### Instructions for the task
Format every line of the data below as a numbered list, omitting any blank lines.

### Record set

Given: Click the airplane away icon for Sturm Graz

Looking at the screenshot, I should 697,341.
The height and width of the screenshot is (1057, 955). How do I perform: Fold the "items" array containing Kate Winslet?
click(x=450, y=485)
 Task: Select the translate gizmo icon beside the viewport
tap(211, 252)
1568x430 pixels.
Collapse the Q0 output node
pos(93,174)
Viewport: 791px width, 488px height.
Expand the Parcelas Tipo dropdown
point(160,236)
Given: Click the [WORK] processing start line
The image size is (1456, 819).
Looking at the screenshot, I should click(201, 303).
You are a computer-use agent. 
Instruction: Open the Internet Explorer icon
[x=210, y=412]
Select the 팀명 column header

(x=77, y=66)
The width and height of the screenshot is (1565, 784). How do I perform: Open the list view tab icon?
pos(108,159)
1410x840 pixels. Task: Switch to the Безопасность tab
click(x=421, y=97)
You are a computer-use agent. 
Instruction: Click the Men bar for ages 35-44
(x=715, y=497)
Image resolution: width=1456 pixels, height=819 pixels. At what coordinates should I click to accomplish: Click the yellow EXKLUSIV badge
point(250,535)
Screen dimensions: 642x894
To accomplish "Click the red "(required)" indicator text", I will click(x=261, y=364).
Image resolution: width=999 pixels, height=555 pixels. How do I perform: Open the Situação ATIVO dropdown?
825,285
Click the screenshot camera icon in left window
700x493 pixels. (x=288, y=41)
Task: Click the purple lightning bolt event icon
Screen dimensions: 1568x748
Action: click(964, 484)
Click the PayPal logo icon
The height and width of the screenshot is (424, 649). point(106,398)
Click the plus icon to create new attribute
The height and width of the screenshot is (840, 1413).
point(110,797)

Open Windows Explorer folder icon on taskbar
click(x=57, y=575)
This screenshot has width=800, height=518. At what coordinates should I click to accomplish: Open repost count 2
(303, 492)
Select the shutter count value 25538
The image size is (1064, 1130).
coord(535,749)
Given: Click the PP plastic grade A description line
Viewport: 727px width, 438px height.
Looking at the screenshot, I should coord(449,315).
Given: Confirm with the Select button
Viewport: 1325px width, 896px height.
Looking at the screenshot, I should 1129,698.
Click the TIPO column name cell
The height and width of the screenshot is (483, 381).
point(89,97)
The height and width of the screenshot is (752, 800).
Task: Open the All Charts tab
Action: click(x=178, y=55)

### Solution for this exercise
1. Given: Click the airplane away icon for Sturm Graz
2. Looking at the screenshot, I should 697,341.
3. The height and width of the screenshot is (1057, 955). How do I perform: Fold the "items" array containing Kate Winslet?
4. click(x=450, y=485)
5.  Task: Select the translate gizmo icon beside the viewport
6. tap(211, 252)
7. 1568x430 pixels.
8. Collapse the Q0 output node
9. pos(93,174)
10. Viewport: 791px width, 488px height.
11. Expand the Parcelas Tipo dropdown
12. point(160,236)
13. Given: Click the [WORK] processing start line
14. The image size is (1456, 819).
15. Looking at the screenshot, I should click(201, 303).
16. You are a computer-use agent. 
17. Instruction: Open the Internet Explorer icon
18. [x=210, y=412]
19. Select the 팀명 column header
20. (x=77, y=66)
21. The width and height of the screenshot is (1565, 784). How do I perform: Open the list view tab icon?
22. pos(108,159)
23. 1410x840 pixels. Task: Switch to the Безопасность tab
24. click(x=421, y=97)
25. You are a computer-use agent. 
26. Instruction: Click the Men bar for ages 35-44
27. (x=715, y=497)
28. Image resolution: width=1456 pixels, height=819 pixels. At what coordinates should I click to accomplish: Click the yellow EXKLUSIV badge
29. point(250,535)
30. Screen dimensions: 642x894
31. To accomplish "Click the red "(required)" indicator text", I will click(x=261, y=364).
32. Image resolution: width=999 pixels, height=555 pixels. How do I perform: Open the Situação ATIVO dropdown?
33. 825,285
34. Click the screenshot camera icon in left window
35. 700x493 pixels. (x=288, y=41)
36. Task: Click the purple lightning bolt event icon
37. Screen dimensions: 1568x748
38. Action: click(964, 484)
39. Click the PayPal logo icon
40. The height and width of the screenshot is (424, 649). point(106,398)
41. Click the plus icon to create new attribute
42. The height and width of the screenshot is (840, 1413).
43. point(110,797)
44. Open Windows Explorer folder icon on taskbar
45. click(x=57, y=575)
46. This screenshot has width=800, height=518. At what coordinates should I click to accomplish: Open repost count 2
47. (303, 492)
48. Select the shutter count value 25538
49. The image size is (1064, 1130).
50. coord(535,749)
51. Given: Click the PP plastic grade A description line
52. Viewport: 727px width, 438px height.
53. Looking at the screenshot, I should coord(449,315).
54. Given: Confirm with the Select button
55. Viewport: 1325px width, 896px height.
56. Looking at the screenshot, I should 1129,698.
57. Click the TIPO column name cell
58. The height and width of the screenshot is (483, 381).
59. point(89,97)
60. The height and width of the screenshot is (752, 800).
61. Task: Open the All Charts tab
62. Action: click(x=178, y=55)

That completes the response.